Potential disparities in appropriate follow-up care were identified in this analysis by race/ethnicity and SES. Specifically survivors who identified as black or Hispanic, were from locations with a higher area deprivation index, were of older age or lived further away from the primary treatment center or COG-affiliated site were less likely to receive follow-up care five to seven years after the initial diagnosis. Multivariable analyses were not executed for these associations, as the primary predictor focused on risk stratification, thus interpretation of these observed associations must be made with caution. Furthermore, the complex interactions of race/ethnicity and SES in general,49,50 and in childhood cancer survivorship research,51 are often difficult to disentangle. The development of potential interventions to reengage at-risk patients through an integrated implementation science and community-based participatory research approach could help ensure health equity for all survivors.
Future applications for biomedical informatics tools, such as the integration of cancer registry and EHR data, include extraction of cumulative chemotherapy exposures from the EHR as well as discrete data elements to assess adherence to guideline recommendations based on specific treatment exposures.

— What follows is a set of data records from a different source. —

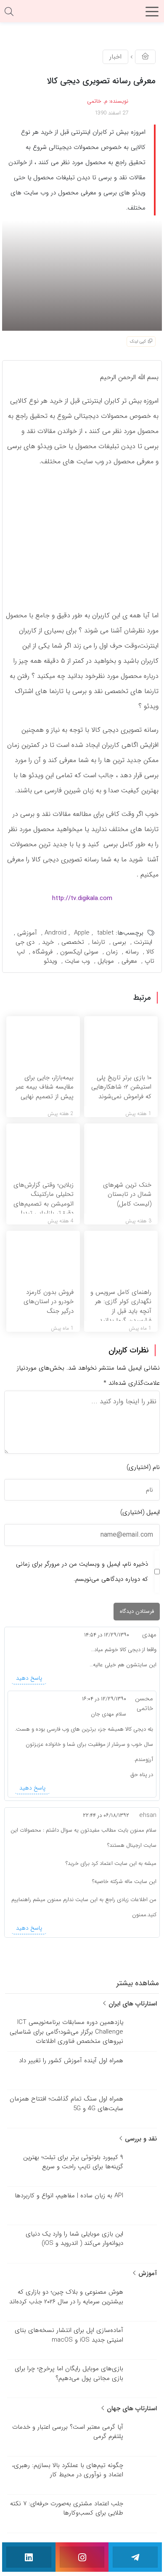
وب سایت (77, 961)
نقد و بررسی (140, 2139)
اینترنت (143, 942)
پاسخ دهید (29, 1678)
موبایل (106, 961)
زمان (112, 952)
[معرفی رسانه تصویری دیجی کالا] (82, 275)
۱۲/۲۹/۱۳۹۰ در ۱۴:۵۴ (106, 1635)
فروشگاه (42, 952)
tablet (105, 933)
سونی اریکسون (79, 952)
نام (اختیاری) (143, 1467)
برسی (119, 942)
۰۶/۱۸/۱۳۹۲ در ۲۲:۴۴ (106, 1815)
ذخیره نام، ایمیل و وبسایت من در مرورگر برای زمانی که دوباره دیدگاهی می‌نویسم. (82, 1571)
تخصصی (72, 942)
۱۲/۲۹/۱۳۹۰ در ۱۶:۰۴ (104, 1698)
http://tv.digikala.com (82, 898)
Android (55, 933)
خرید (48, 942)
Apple (82, 933)
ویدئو (50, 961)
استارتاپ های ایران (131, 2004)
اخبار (115, 57)
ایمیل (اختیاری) (140, 1512)
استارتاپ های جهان (131, 2408)
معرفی (129, 961)
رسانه (132, 952)
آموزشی (27, 933)
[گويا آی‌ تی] (82, 14)
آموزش (146, 2273)
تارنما (98, 942)
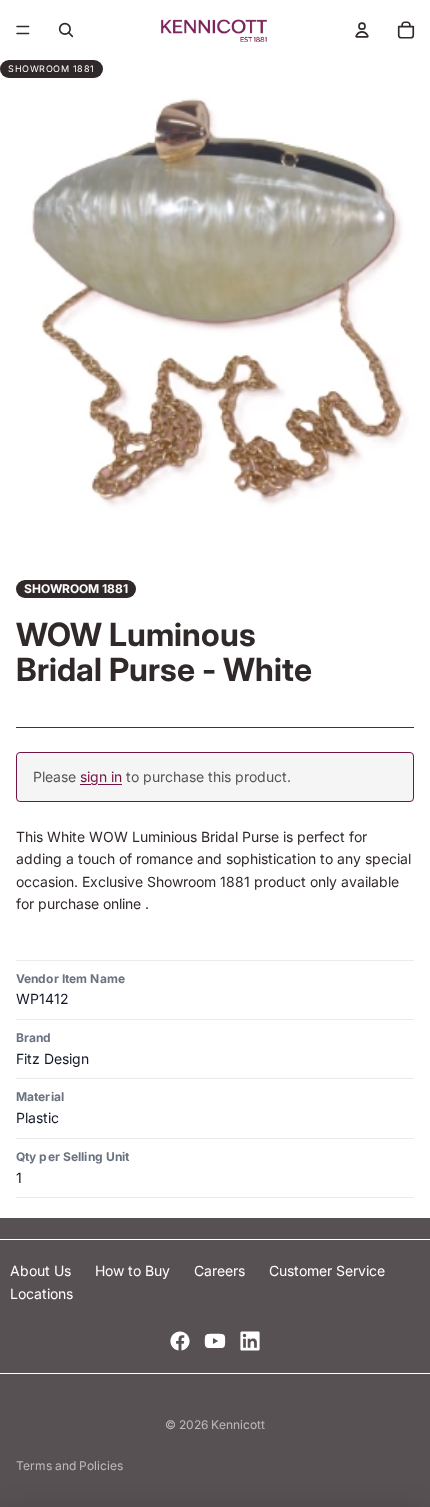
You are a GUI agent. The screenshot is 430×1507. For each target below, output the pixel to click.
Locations (41, 1293)
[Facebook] (180, 1341)
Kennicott (238, 1424)
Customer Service (327, 1270)
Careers (221, 1270)
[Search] (66, 30)
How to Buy (134, 1270)
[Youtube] (215, 1341)
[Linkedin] (250, 1341)
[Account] (362, 30)
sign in (101, 776)
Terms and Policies (69, 1465)
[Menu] (23, 30)
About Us (42, 1270)
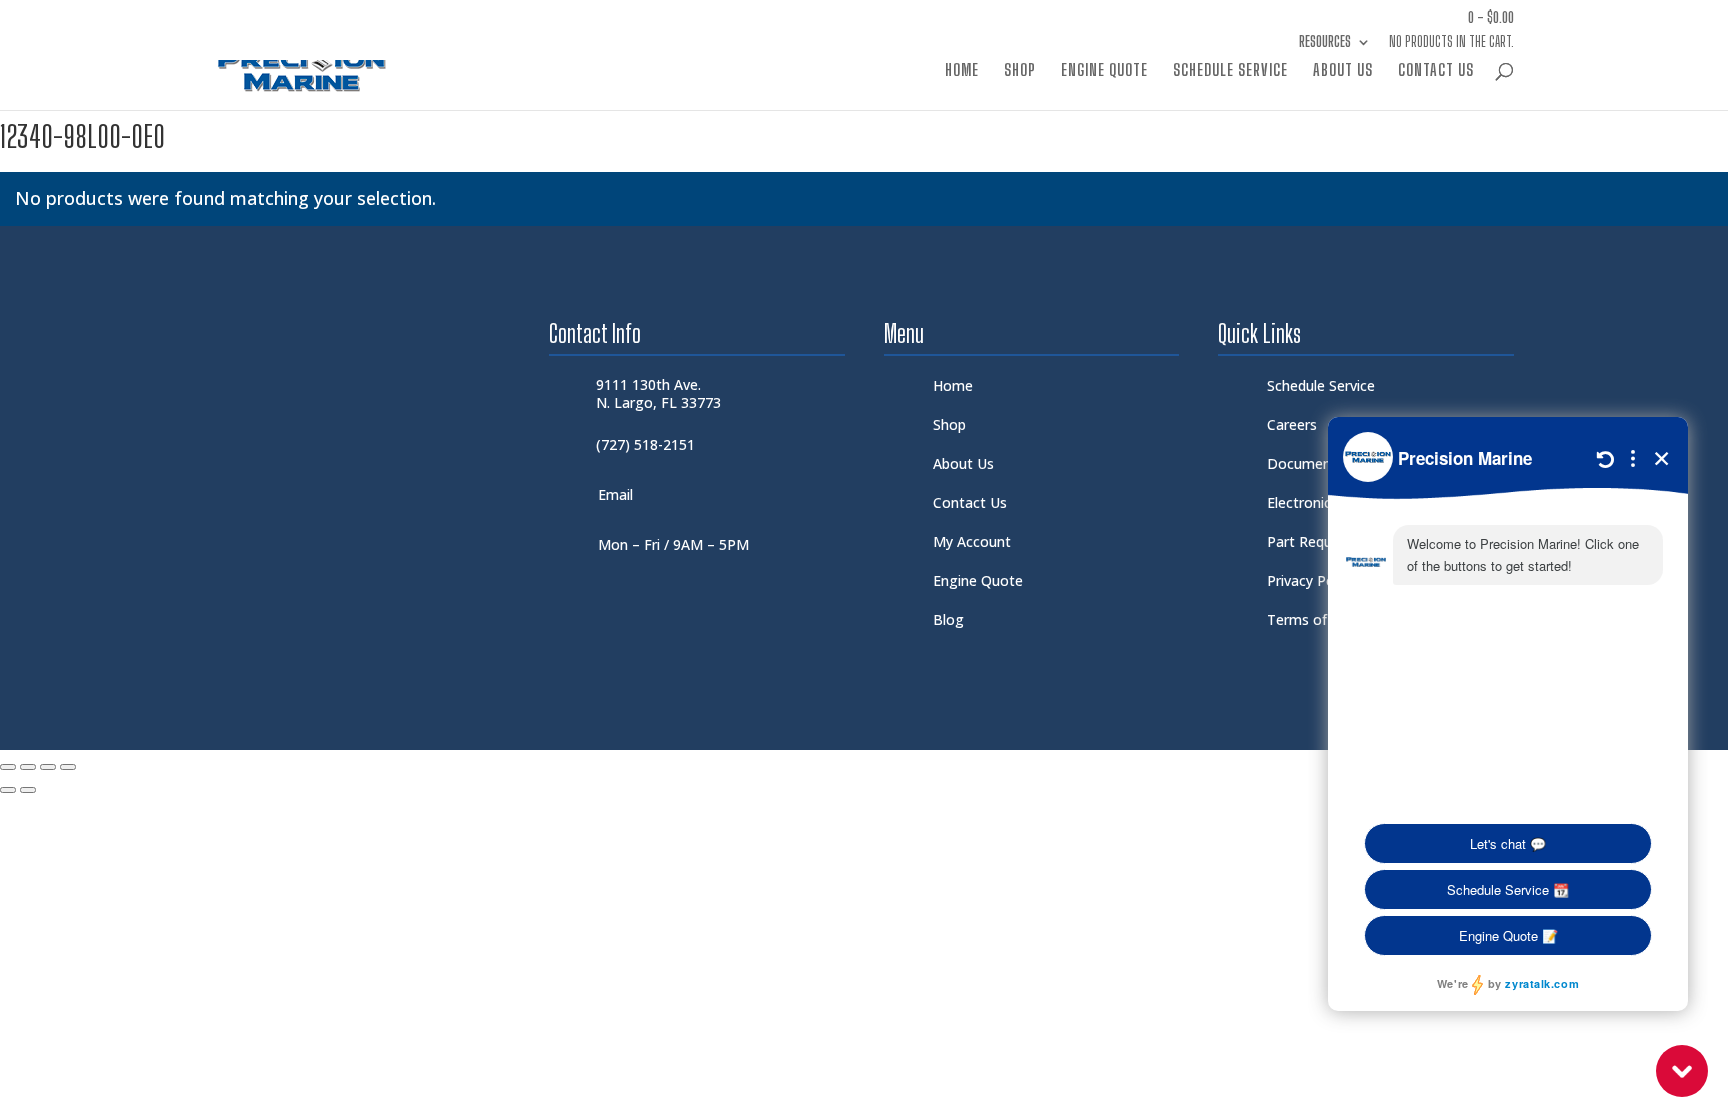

Validation of new risk stratification models based on more granular data with large cohorts, such as the CCSS, may help bolster new models of care. Single-institution cohorts, particularly with lack of sufficient follow-up time since the widespread adoption of the modern EHR, may display limited power to detect rare events, yet may be sufficiently versatile to translate research through an implementation science approach. Furthermore, collaboration with other institutions within the NCDB with uniform cancer registry data and similar EHR platforms is feasible to maximize the impact of real-world data. The Cancer Moonshot prioritized the creation of innovative oncology data-sharing, the reduction of health disparities, and the identification of health-care delivery models to optimize care for survivors.52 The National Cancer Institute also recently launched the Childhood Cancer Data Initiative to foster collaboration between researchers and build an infrastructure to integrate data from multiple sources.53 This study provides a reproducible model to integrate cancer registry and EHR data to construct risk-adapted survivorship cohorts to assess follow-up care and aligns with national efforts to apply biomedical informatics methods to revolutionize clinical research and improve survivorship care.